Reputation: 799
I have a C#.Net IIS-hosted WCF server and a C#.Net WCF client of it. Both support HTTP(S) and Net.TCP protocols. We get correct results, using both protocols.
Because of the nature of the server-side processing, overall performance is better if a few requests are in flight, between the server and single client, at once. Using HTTP, this works fine - by monitoring the activity of the server, I can see that it really is handling multiple requests at once.

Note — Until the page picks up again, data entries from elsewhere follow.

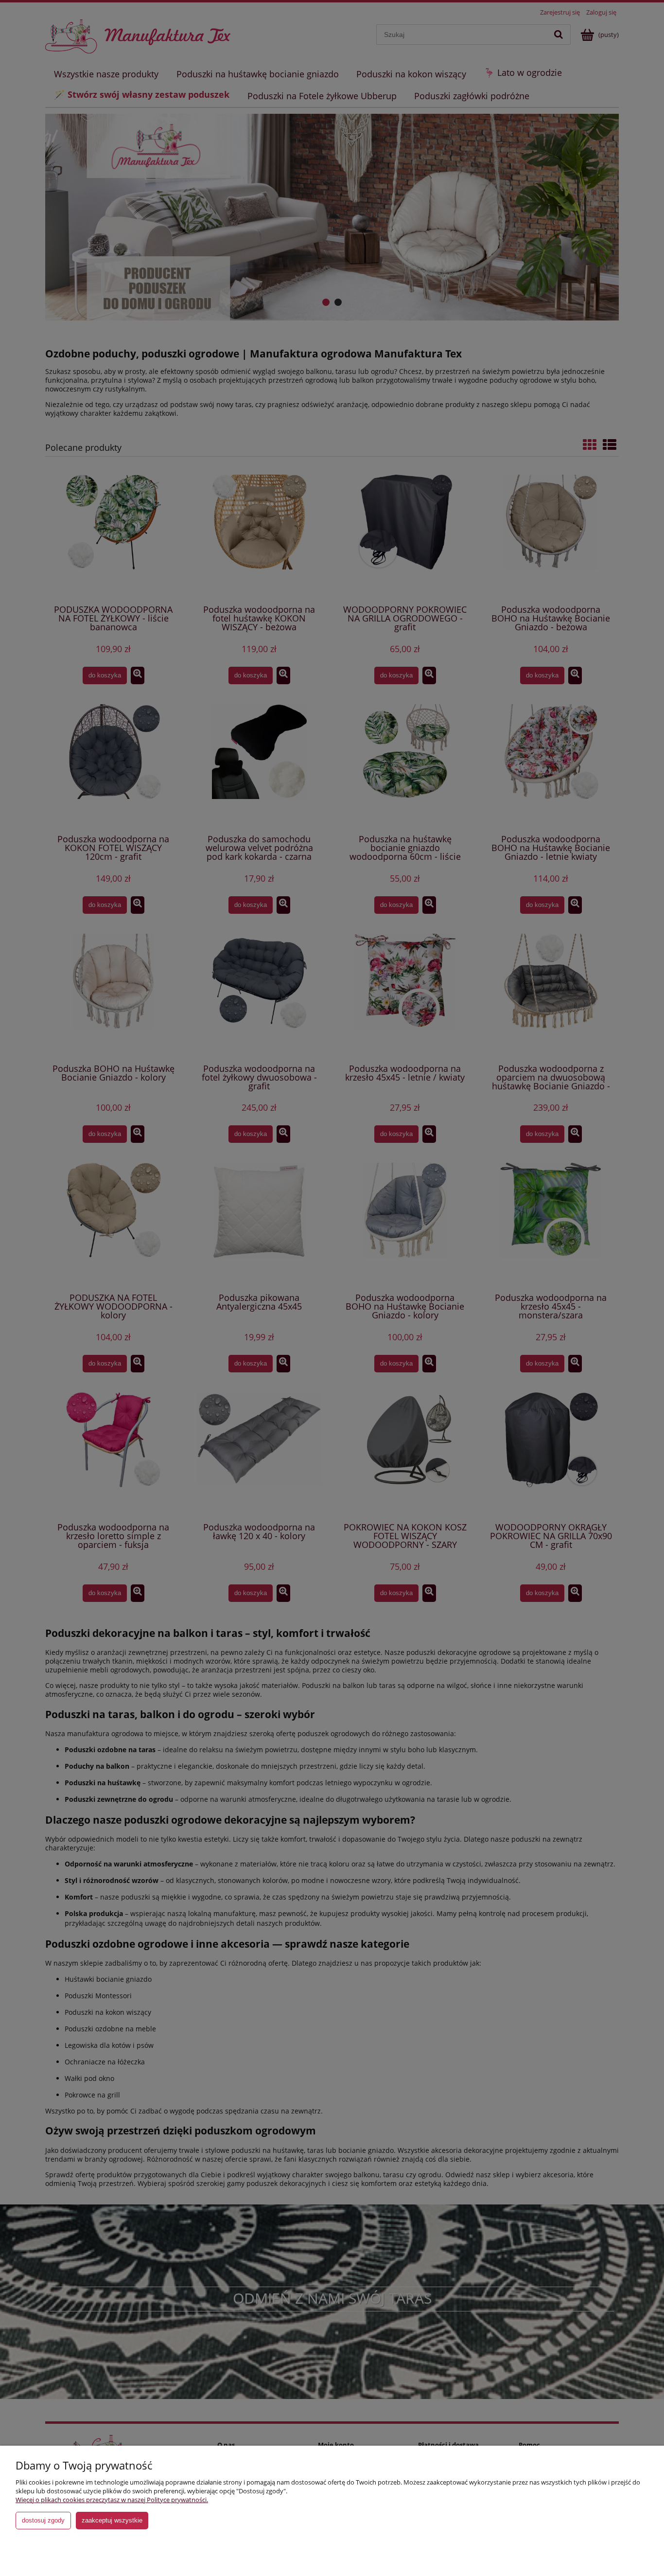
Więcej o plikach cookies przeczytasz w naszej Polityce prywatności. (112, 2499)
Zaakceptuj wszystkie (112, 2520)
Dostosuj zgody (43, 2520)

But using Net.TCP, the server-side activity is sequential - it doesn't start on the next request until the current request is finished.

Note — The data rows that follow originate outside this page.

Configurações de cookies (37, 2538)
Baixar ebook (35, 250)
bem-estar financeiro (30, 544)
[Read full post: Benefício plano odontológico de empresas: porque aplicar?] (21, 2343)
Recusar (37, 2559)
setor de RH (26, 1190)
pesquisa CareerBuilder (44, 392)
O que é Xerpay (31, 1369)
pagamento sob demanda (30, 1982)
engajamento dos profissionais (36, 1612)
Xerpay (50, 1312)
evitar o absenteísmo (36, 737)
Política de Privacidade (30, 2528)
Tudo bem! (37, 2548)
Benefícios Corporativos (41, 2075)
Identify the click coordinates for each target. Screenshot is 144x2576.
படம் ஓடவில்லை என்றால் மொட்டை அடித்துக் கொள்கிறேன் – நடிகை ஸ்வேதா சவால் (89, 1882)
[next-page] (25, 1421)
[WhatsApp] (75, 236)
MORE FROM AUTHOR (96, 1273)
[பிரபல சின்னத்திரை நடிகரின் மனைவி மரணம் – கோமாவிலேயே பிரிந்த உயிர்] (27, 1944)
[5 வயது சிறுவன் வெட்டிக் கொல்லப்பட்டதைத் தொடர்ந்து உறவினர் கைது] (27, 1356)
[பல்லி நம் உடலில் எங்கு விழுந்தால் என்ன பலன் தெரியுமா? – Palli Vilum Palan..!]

I would like to be able to use Net.TCP with the same or better performance than HTTP, but I need to sort out this concurrent execution problem.

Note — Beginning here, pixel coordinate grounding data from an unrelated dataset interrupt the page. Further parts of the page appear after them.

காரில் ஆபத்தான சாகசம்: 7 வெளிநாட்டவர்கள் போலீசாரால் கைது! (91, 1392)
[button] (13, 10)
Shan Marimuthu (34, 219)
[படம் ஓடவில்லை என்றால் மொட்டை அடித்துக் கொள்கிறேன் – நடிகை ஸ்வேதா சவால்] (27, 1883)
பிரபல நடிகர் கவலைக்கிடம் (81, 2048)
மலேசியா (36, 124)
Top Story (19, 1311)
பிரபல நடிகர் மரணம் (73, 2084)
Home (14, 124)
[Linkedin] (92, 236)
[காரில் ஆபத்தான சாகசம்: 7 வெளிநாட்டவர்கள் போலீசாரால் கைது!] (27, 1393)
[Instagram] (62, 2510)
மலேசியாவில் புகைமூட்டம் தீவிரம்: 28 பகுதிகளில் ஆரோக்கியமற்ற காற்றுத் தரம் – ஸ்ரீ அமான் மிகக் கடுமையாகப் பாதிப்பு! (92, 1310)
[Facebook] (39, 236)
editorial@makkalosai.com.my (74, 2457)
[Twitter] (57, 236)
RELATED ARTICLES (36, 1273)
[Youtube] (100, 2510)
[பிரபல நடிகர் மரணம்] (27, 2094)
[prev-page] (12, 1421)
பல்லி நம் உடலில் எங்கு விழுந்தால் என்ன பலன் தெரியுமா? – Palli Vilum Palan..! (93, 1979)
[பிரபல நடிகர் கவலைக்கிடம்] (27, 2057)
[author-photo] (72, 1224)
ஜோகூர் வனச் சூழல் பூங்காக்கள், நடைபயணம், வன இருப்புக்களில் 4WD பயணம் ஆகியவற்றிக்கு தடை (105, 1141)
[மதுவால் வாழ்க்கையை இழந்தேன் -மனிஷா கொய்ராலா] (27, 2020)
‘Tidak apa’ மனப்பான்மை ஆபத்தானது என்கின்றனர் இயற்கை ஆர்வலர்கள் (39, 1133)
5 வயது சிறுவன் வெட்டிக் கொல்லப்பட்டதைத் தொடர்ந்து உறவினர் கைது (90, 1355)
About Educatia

Server side config snippet: -
<netTcpBinding>
<binding name="ServiceLayerNetTcpBinding" maxReceivedMessageSize="20000000" portSharingEnabled="true">
<security mode="Transport">
<transport clientCredentialType="Windows"/>
</security>
</binding>
</netTcpBinding>
...
<protocolMapping>
...
<add scheme="net.tcp" binding="netTcpBinding" bindingConfiguration="ServiceLayerNetTcpBinding" />
</protocolMapping>
Client-side programmatic configuration: -
var netTcpBinding = new NetTcpBinding(SecurityMode.Transport)
{
MaxReceivedMessageSize = MaxReceivedMessageSize,
SendTimeout = TimeSpan.FromMinutes(SendTimeoutMinutes)
};
netTcpBinding.Security.Transport.ClientCredentialType = TcpClientCredentialType.Windows;
Can anyone suggest what I need to do, to make Net.TCP behave the same as HTTP(S), regarding concurrent execution of requests on server?
Upvotes: 3
Views: 815
Reputation: 799
I think that I found the problem.
My services were not declared with an explicit ConcurrencyMode. So they defaulted to ConcurrencyMode=Single. However, they were all set to InstanceContextMode=PerCall.
It seems that the HTTP(S) and Net.TCP protocols result in different interpretations of this combination. In HTTP(S), we end up with multiple instances of a service active at once, all processing one request each. But in Net.TCP, it doesn't happen like that - the ConcurrencyMode.Single seems to "win", resulting in only one request being processed at a time.
However, my services are all stateless, so they can happily be declared as ConcurrencyMode=Multiple, which results in both HTTP(S) and Net.TCP running several requests at once.
I would be interested to know if this is a well-understood and documented difference between the HTTP(S) and Net.TCP bindings, which I should have known about, or something that can only be found by experimentation.